Sunday, December 26, 2004

Hallucinating on Broadway
I'm not a Dickens fan, and agree with Trollope that Dickens milked popular sentiment to great financial gain. A Christmas Carol ranks high on Dickens's exploitive list: loving poor innocent family cruelly bled dry by heartless rich guy, which makes for a teary story, so of course everybody from Alastair Sim to The Muppets have done a version. (The Muppets' version is quite enjoyable because of the performances by Michael Caine and Ms Piggy.) As for the plot, I share Alan Behr’s opinion,
The film, based on the classic business training manual by Charles Dickens, presents a unique problem In the seven years since the death of business-partner Jacob Marley, Ebenezer Scrooge has struggled to keep his London concern competitive in an ever-changing market. Robert Cratchit, a disgruntled clerk, takes advantage of his company's vulnerability during the make-or-break fourth-quarter selling season to demand an immediate increase in vacation time.

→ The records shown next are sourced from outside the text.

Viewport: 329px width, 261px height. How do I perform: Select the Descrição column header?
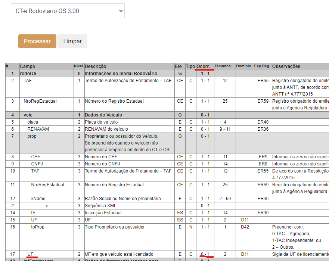point(96,66)
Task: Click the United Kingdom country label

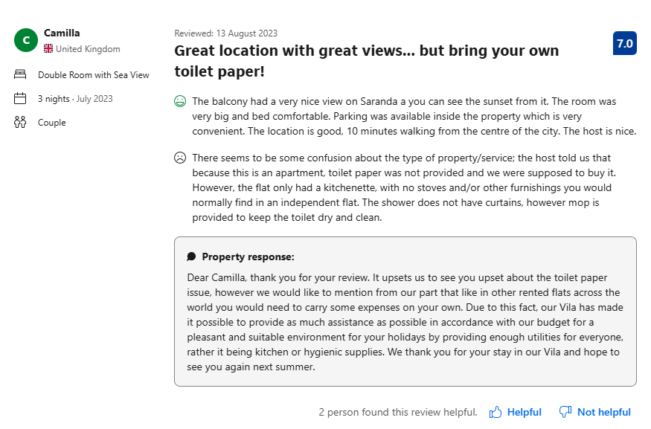Action: [88, 49]
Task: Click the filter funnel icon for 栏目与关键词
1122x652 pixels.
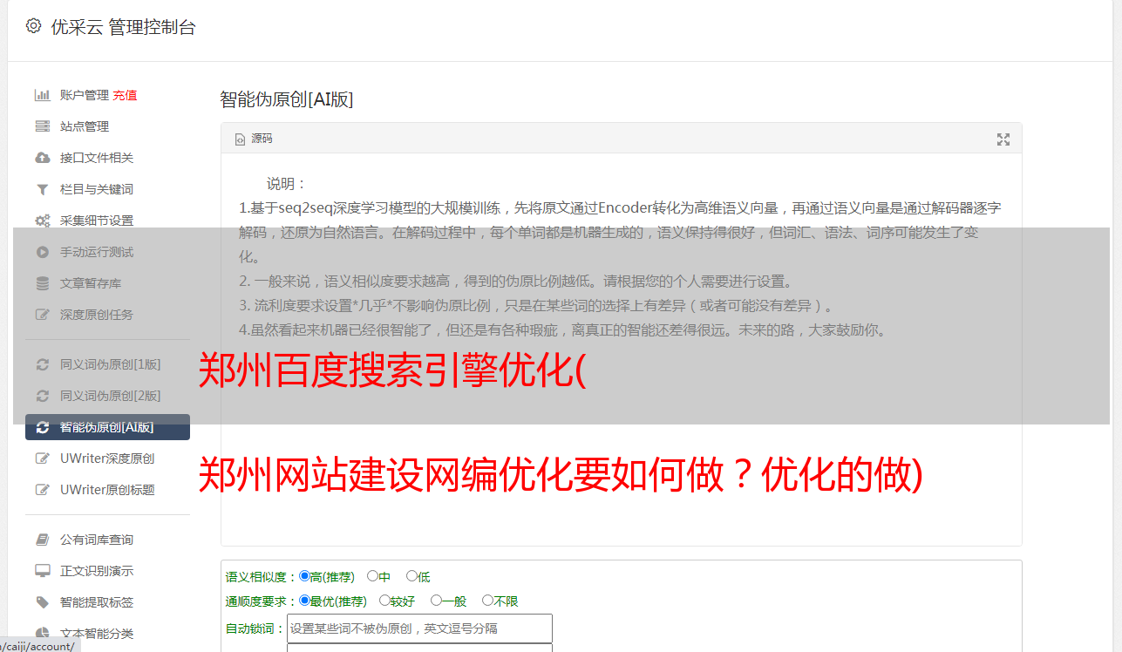Action: [x=42, y=189]
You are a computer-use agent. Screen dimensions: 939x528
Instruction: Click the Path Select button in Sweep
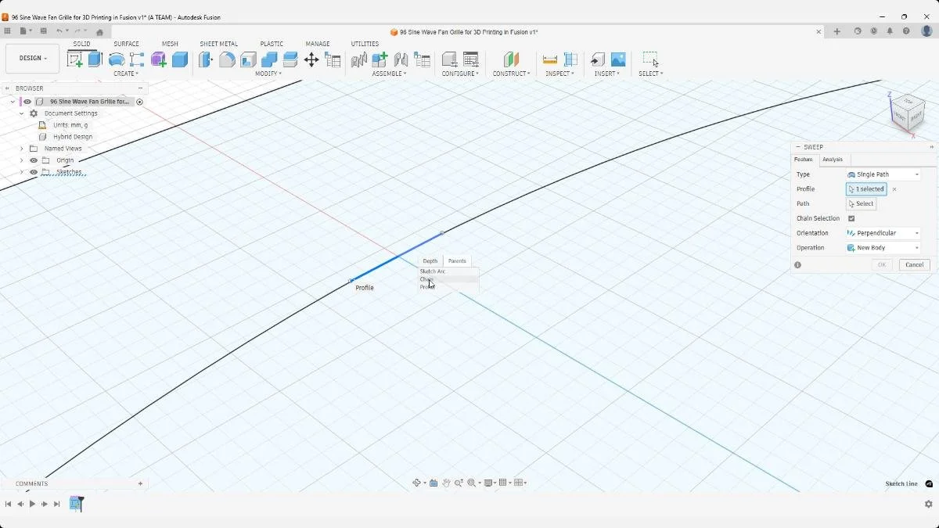(x=861, y=203)
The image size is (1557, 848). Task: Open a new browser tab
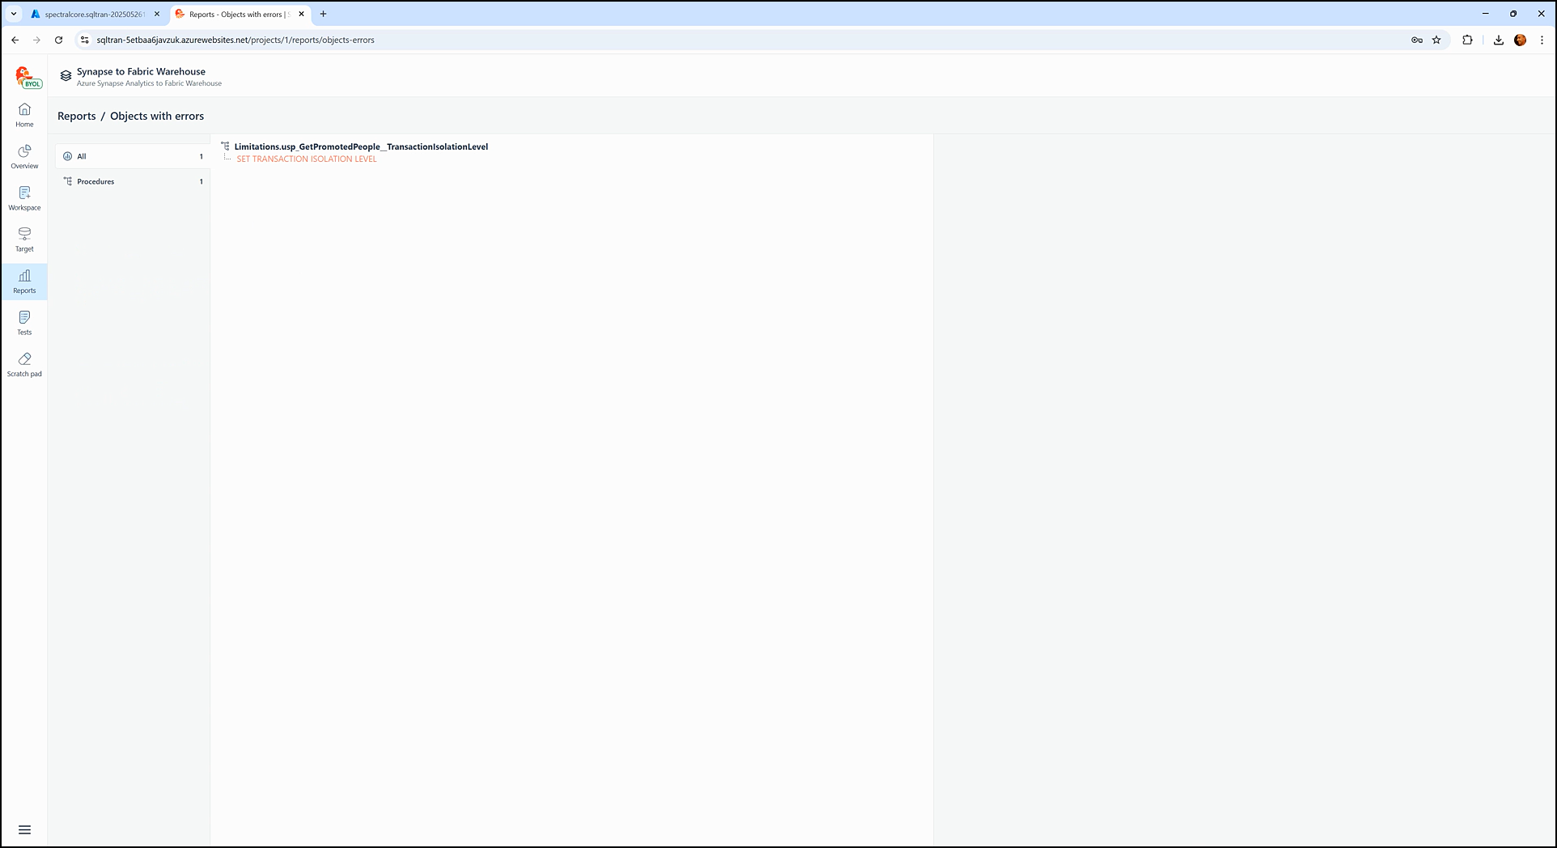tap(323, 14)
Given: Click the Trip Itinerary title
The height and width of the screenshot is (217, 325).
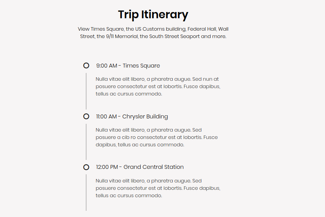Looking at the screenshot, I should pos(153,15).
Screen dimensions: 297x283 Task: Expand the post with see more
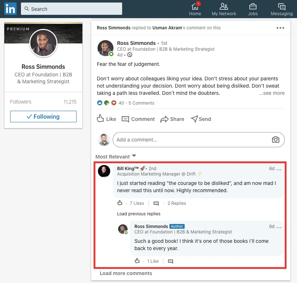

Marley's Ghost then appears, advocating a reworked business model. The interjection of the supernatural is a clever device by which the filmmakers illustrate a shift in paradigms in the face of a labor action Ebenezer skillfully buys off the agitator with the gift of a turkey. That will assure Cratchit's loyalty--or at least his attendance--through the close of the quarter, after which Ebenezer will be free to can him.

But will he? Surely not until a suitable replacement is found. (See the companion work on outplacement, Apocalypse Now.)
Needless to say, several years ago, when a friend called me saying "You must go see Patrick Stewart do A Christmas Carol on Broadway", I was rather underwhelmed. I wasn’t all that impressed by him on film or TV. My friend went on: Her daughter was a big PS fan, and watched all the Star Trek: The Next Generation shows, so her daughter had dragged her to the show. The last thing I wanted to do was to pay Broadway prices for sitting in on a Trekkie/Trekker convention. My friend, who really really didn't like Star Trek, finally convinced me, particularly since she knew I love solo shows, and I'm ever grateful that she did.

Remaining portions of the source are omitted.